● EXERCISE PROMPT
I'd like every line in the following listing that holds "with" copied.

DATA TO USE Start Marker

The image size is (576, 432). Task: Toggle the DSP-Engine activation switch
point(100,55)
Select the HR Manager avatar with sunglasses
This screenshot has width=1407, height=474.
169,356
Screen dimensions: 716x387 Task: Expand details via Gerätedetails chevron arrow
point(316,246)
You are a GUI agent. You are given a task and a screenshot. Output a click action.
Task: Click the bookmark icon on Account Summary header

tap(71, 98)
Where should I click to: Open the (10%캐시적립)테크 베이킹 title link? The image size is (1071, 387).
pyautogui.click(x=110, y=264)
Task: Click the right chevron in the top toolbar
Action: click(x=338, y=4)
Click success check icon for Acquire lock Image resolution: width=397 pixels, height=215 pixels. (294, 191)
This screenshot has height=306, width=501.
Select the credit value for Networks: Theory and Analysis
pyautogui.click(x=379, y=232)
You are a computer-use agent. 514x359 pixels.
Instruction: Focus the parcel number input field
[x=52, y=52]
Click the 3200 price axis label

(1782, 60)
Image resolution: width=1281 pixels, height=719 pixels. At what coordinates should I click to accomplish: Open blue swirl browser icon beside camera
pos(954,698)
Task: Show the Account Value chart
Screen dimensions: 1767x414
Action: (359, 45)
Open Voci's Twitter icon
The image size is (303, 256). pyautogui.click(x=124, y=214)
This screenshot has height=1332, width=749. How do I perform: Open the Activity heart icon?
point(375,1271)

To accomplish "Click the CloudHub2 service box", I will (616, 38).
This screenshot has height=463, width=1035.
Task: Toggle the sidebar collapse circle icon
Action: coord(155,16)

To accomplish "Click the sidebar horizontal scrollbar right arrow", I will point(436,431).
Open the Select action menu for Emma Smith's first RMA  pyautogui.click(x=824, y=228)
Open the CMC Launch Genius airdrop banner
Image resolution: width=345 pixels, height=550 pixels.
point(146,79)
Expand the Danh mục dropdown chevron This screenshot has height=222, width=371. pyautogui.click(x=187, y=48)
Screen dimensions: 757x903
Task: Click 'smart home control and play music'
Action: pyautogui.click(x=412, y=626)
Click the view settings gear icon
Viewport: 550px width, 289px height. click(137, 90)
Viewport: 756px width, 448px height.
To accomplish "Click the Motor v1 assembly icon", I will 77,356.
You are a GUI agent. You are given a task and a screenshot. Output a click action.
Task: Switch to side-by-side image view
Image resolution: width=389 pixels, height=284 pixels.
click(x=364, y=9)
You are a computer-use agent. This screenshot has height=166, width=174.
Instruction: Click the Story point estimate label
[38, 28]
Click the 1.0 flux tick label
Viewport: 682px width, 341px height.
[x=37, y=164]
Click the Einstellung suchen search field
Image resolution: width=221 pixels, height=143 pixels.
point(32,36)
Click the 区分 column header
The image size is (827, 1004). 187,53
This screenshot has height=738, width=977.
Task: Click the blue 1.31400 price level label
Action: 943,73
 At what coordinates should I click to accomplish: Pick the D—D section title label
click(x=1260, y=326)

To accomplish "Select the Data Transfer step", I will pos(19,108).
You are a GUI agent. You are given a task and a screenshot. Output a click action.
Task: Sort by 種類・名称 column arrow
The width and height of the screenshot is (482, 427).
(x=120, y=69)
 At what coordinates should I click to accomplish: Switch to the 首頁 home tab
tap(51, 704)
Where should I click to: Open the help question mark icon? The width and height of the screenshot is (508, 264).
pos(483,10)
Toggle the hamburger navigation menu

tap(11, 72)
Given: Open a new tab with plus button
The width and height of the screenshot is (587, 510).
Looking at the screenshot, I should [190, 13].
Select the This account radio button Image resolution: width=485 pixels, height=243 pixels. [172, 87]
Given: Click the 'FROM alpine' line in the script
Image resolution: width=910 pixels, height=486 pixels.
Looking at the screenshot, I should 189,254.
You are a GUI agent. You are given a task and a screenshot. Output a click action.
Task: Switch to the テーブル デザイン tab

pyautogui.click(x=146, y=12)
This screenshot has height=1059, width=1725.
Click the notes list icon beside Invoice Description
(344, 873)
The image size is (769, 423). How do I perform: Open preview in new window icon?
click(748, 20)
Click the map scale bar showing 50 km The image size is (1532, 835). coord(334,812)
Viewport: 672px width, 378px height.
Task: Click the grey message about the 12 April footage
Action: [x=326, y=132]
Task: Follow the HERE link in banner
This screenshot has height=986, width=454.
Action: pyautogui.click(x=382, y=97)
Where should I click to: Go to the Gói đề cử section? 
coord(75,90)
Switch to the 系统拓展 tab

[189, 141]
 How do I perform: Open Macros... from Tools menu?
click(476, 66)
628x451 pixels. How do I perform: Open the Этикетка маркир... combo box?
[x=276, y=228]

DATA TO USE End Marker

● SOLVED EXERCISE
Select the HR Manager avatar with sunglasses
Given: Open a new tab with plus button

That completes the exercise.